En el Bicentenario de la muerte del General José Miguel Carrera Verdugo

ESCRIBEN:Juan Eduardo Mendoza Pinto y Francisco Darmendrail Salvo

Socios del Instituto de Investigaciones Históricas José Miguel Carrera.

Este 4 de septiembre se cumple el bicentenario del fusilamiento del prócer de la Independencia de Chile, Brigadier General José Miguel Carrera. Durante su gobierno se creó la Biblioteca Nacional y decretó la educación obligatoria para las mujeres en Chile. En nuestra región José Miguel Carrera tuvo participación en la toma de las plazas realistas de Concepción y Talcahuano. En marzo de 1813, José Miguel Carrera asumió el mando del primer Ejército patriota y fue artífice de las victorias, en Yerbas Buenas, San Carlos, entre otras. Tras el desastre de Rancagua. Posteriormente José Miguel Carrera decidió viajar a los Estados Unidos (1816-1817), con el fin de conseguir ayuda para liberar Chile. A su regreso con una flotilla de cinco barcos, trajo armas y a experimentados militares veteranos de las guerras napoleónicas, fue encarcelado en Argentina e impedido de regresar a su tierra natal. Posteriormente se involucró en la guerra civil trasandina y luego de entrar dos veces victorioso a Buenos Aires, será capturado por traición, tras la batalla de Punta de Médano. Carrera será fusilado cerca del mediodía del 4 de septiembre, en la plaza de Mendoza, de acuerdo con el relato de fray Benito Lamas Carrera demostró gran valor personal, solicitando que no se le vendará los ojos, que se apuntará donde estaba su mano (sobre su corazón) y estar de pie.

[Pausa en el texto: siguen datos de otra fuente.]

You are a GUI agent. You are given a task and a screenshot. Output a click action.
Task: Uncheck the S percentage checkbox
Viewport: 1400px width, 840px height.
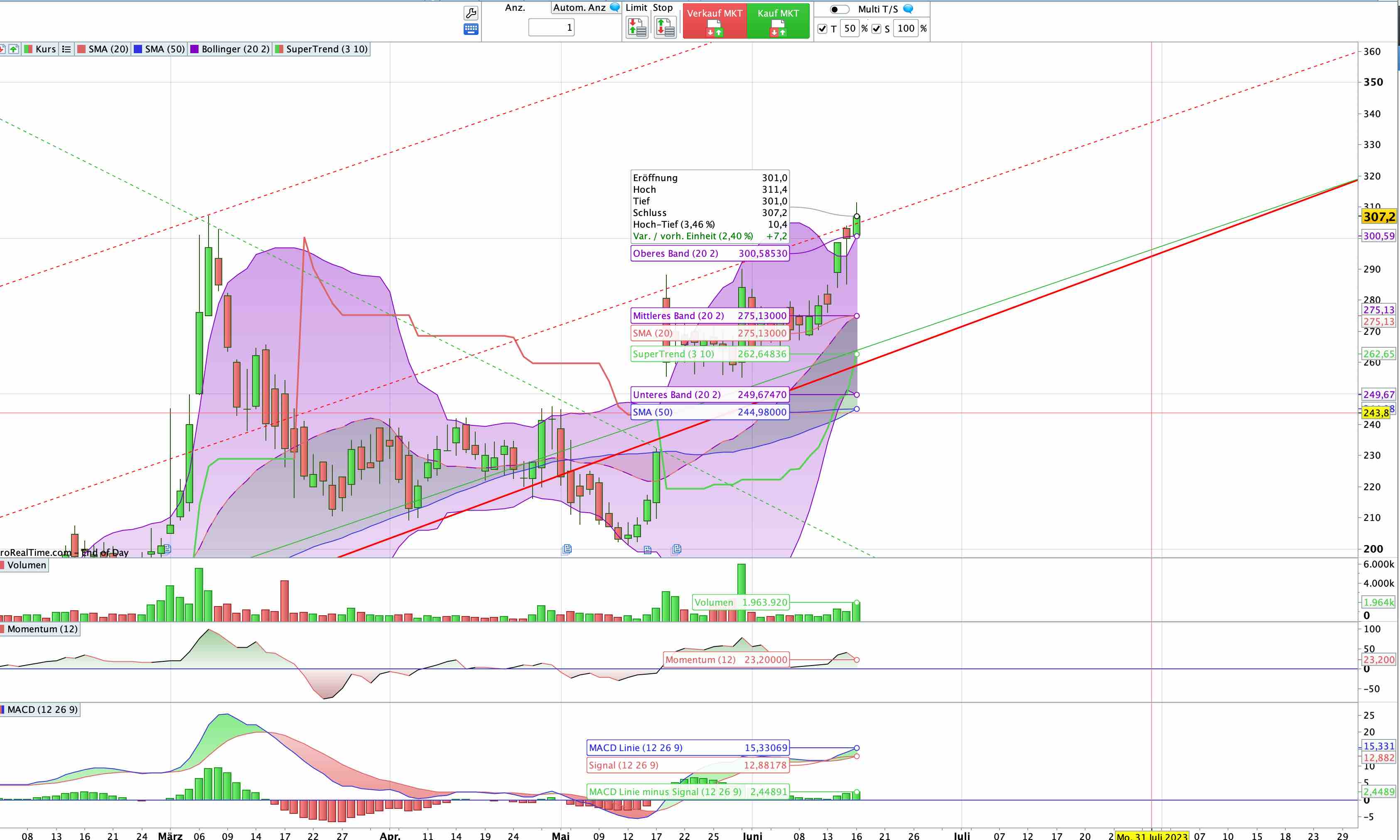(876, 28)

Muero por la libertad de América, fueron sus últimas palabras. Elcuerpo de Carrera fue mutilado. Su cabeza fue cortada y expuesta en la plaza de Mendoza; su brazo derecho fue enviado al Gobernador de Córdoba, y el izquierdo a Punta de San Luis. Al cumplirse 200 años de su muerte, el ejemplo del prócer sigue vivo en el recuerdo de muchos chilenos y es de esperar que sean muchos más, las que aprendan de la Historia de Chile, que el patriotismo y anhelo de regresar a su Patria, siempre estuvo en el corazón de José Miguel, prócer de la Independencia.